In contrast, large international institutions have turned to Hong Kong for blockbuster equity listings over the past decade.
While a craze in Spacs has fizzled out in the US since early last year amid regulatory scrutiny and poor returns, SGX hosted three Spacs last month in their first major debut in Asia. The attraction is that they are simpler and typically more rewarding for start-ups than an initial public offering (IPO).
"Looking at the response for the first Spacs, the pipeline is very strong," said Ms Eng-Kwok Seat Moey, capital markets head at DBS, joint issue manager on two Spac IPOs with Credit Suisse.
Singapore Spacs are likely to chase targets in fintech, tech and consumer sectors, bankers say. Valuations of targets could range between $800 million to up to $2 billion, with deal-making likely as early as this year.
"The size of the opportunity, of younger companies scaling up and going for listings, is several times what it was many years ago and over the next decade it'll be multiples of those," said Mr Ashish Wadhwani, a Singapore-based managing partner at IvyCap Ventures, an Indian firm managing about US$400 million (S$538 million) of assets.
Last year, fund-raising on SGX halved to US$565 million, a six-year low, with just eight listings, Refinitiv data show.
Underlying Singapore's cautious approach, state investor Temasek-linked entities featured among cornerstone investors in two of the three Spacs, all of which were oversubscribed.
Vertex Venture Holdings, a Temasek subsidiary, and one of South-east Asia's largest funds, was the first to launch a $200 million tech Spac in January.
"I expect the exchange and regulators to be quite careful in all these processes. I don't think they will suddenly just open up the floodgates and everybody can come," said Mr Chua Kee Lock, chief executive of Vertex, which manages US$5.1 billion of assets.
Backers of regional tech and industrial buyout fund Novo Tellus' $150 million Spac included a Temasek unit.
European asset manager Tikehau Capital, which has two Europe-listed Spacs, also chose Singapore for a $170 million Spac listing, with co-sponsors including LVMH chairman Bernard Arnault.

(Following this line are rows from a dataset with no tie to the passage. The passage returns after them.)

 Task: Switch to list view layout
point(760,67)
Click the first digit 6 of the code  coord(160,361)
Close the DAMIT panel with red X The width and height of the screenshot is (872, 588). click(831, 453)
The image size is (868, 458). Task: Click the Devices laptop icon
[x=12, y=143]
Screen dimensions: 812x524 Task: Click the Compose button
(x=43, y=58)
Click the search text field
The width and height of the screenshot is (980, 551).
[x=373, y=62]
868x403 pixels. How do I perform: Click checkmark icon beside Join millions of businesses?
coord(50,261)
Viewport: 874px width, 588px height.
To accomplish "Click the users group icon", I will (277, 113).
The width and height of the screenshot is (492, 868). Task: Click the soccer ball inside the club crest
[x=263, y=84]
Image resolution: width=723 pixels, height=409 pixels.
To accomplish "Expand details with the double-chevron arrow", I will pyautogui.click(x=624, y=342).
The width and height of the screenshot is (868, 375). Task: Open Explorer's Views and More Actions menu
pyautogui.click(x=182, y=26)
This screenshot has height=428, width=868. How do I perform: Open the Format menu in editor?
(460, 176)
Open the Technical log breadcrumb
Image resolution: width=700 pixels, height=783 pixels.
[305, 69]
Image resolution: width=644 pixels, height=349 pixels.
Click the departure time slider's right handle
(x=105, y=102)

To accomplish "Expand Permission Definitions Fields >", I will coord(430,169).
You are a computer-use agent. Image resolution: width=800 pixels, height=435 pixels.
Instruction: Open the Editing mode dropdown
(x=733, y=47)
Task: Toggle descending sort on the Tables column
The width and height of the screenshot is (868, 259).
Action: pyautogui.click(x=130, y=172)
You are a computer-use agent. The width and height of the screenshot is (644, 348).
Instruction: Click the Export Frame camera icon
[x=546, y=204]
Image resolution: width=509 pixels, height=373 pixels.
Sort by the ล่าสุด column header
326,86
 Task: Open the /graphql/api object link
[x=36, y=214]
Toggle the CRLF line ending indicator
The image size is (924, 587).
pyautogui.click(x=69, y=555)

The latest moves could lead to more global funds playing an active role in public equity markets in Singapore, which is already a leading Asian finance and wealth hub.
"It's a chicken-and-egg situation. Maybe if you create this Spac market, then more investors will come," Mr Wadhwani said.
Spacs typically offer stock with warrants, which are viewed as a key way to attract early investors.
Still, for wealthy investors such as Mr Prantik Mazumdar, the listing of big regional names in Singapore and successful business mergers of Spacs are crucial before he chooses them over directly investing in pre-IPO US tech companies.
"Unless there are exclusive opportunities in specific sectors and differentiated structures that Spacs offer, I'm probably on the fence," Mr Mazumdar said.
Last year, Singapore also announced two funds with $2 billion in capital for late-stage funding and IPOs as deal-making surges.
Twenty private companies in South-east Asia joined the ranks of those valued at US$1 billion or more last year, while 53 firms joined the list of those with near-term potential of being valued at US$1 billion, data from research firm Tracxn show.
"A Spac listing can definitely help a start-up exit and raise funds faster with less hassle," said Mr Chandra Tjan, co-founder of Indonesia-focused Alpha JWC Ventures.
Singapore's success as a global hub for real estate investment trusts (Reits) could be a template to build a Spac market.
SGX's head of equity capital markets Mohamed Nasser Ismail said: "Singapore has the necessary ingredients to build a healthy Spacs market, and it can develop in the same way as the Reit market if we keep a close watch over the quality of sponsors and maintain overall listing standards."